The Empire State League scheduled a 90-game season, with teams playing three home and three away games each week, taking every Sunday off. No doubleheaders were scheduled—save for the Fourth of July holiday—though several would be held in order to make up rainouts. Games would typically start around 3:30, and a nine-inning contest lasted an average of just under two hours. Average take at the ticket booth was a bit less than 50 cents per person.[fn]The per-ticket average is based on contemporary attendance and receipt accounts. The teams charged different rates for grandstand and pavilion seats and frequently held special promotions, such as “Ladies’ Day,” which introduces some variability into this average.[/fn] Teams traveled by train and dressed for the game in a local hotel or boarding house. Based on available evidence, the parks can charitably be described as “unrefined,” with sandy ground that made growing grass difficult. Seating was provided in covered band-box “pavilions” and open-air grandstands, set to one side of the field, usually along the first-base line. Bullpens didn’t exist; pitchers warmed up down the foul lines. The ballpark might also be used for other events. In Valdosta, the field was within a dirt track oval used for motorcycle races. 
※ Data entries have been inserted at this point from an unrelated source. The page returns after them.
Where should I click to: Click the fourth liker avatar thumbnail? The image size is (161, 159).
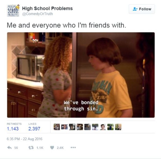[80, 127]
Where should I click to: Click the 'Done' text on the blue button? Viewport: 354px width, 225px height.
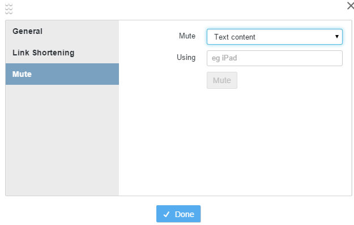click(185, 214)
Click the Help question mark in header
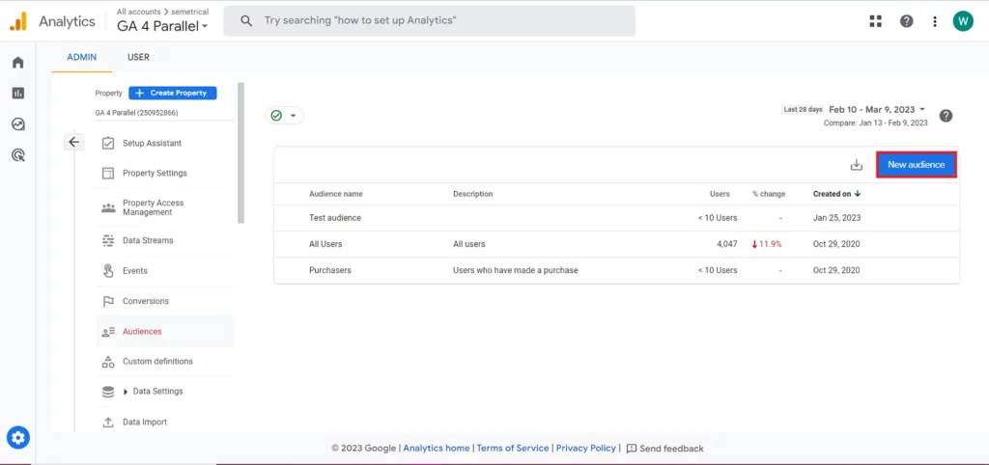The image size is (989, 465). click(x=906, y=21)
The Empire State League began play on May 1, with Waycross visiting Brunswick, Americus appearing in Cordele, and Valdosta hosting Thomasville. Businesses closed early, parades were held, city officials strutted, and the ballparks were mobbed. Special trains ran from each visiting team’s city and the surrounding towns. But even before the season was properly underway, there was controversy. The league had announced a contest to award a trophy to the city that had the largest home-opener crowd; determining the winner became clouded by allegations of over counting by some teams. Brunswick claimed the opening-day attendance title with 3,000 fans—exactly 3,000—and over 2,700 were claimed by Waycross for its opener on May 5. Given that the other teams reported more realistic figures for the period and ballpark sizes (1,200 to 1,500 fans), and given that the postseason games averaged 770 spectators, it seems likely that some over counting did, in fact, occur. Still, the opening-day scenes must have been impressive, and the overflow of fans would have been accommodated along the foul lines and in the outfield. When Thomasville held its first game at home, the team reported almost 1,200 fans in attendance in a park that was described to have a capacity of about 800. 

The league scheduled a meeting to discuss the attendance prize, but more important matters took center stage. Two weeks into the season, it was time to change league presidents again. On May 19, C. C. Vaughn, who had been elected to the position just three months earlier to succeed James Sinclair, gave notice of his intention to resign. Actually, Vaughn had tried to get out earlier but had withdrawn his previous resignation. Now he had a good excuse—he was moving to New Orleans. Vice President Groover was elevated to the presidency and would retain that post for the remainder of the season. (And no attendance trophy was awarded.) 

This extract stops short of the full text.